Role of oncogenes in metastases

The mechanisms responsible for the induction of metastatic behavior in tumor cells have yet to be fully elucidated. A number of intriguing hypotheses have been put forward, but have not been confirmed. All depend on the observation that the ability to metastasize is not the same in all cells within a tumor, but varies markedly between cells within a tumor leading to the placement of metastasis within the general phenomenon of tumor heterogeneity (1,2). Some of these models assume that genetic alterations in the cell lead to metastasis, while others are based upon non-heritable fluctuations.
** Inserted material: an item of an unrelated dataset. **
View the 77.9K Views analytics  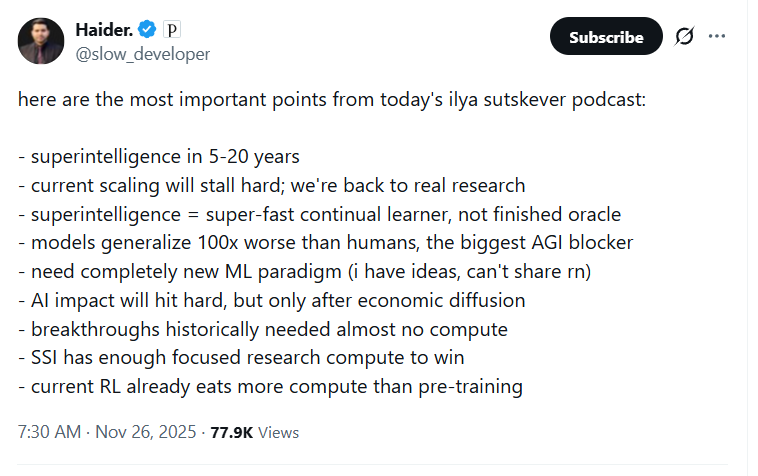point(255,433)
Weiss (3) has long espoused models in which cells subject to as yet undefined environmental influences can transiently acquire the ability to metastasize. The most prominent model for tumor progression based on genetic events is that of Nowell (4) who had proposed that tumorigenic cells have an increased frequency of mutation and that these mutations are required to induce metastasis. While on first appearance, these models may seem to be contradictory, in fact both mechanisms might operate. For example, the genetic change could lead to the ability to respond to an external factor which then induces metastasis. Since only a small fraction of cells injected into a mouse or tested in an in vitro assay eventually metastasize, such a synthesis of the two models is appealing. Until recently, it has not been possible to systematically induce metastatic behavior in cells. However, as will be detailed below, the ras oncogene can serve such a function. While it is consistent with the genetic hypothesis that the introduction of an activated oncogene could lead to metastasis, this finding does not resolve the issue as to the extent of importance of environmental factors and in no way proves that genetic alterations lead to metastasis in actual human tumors.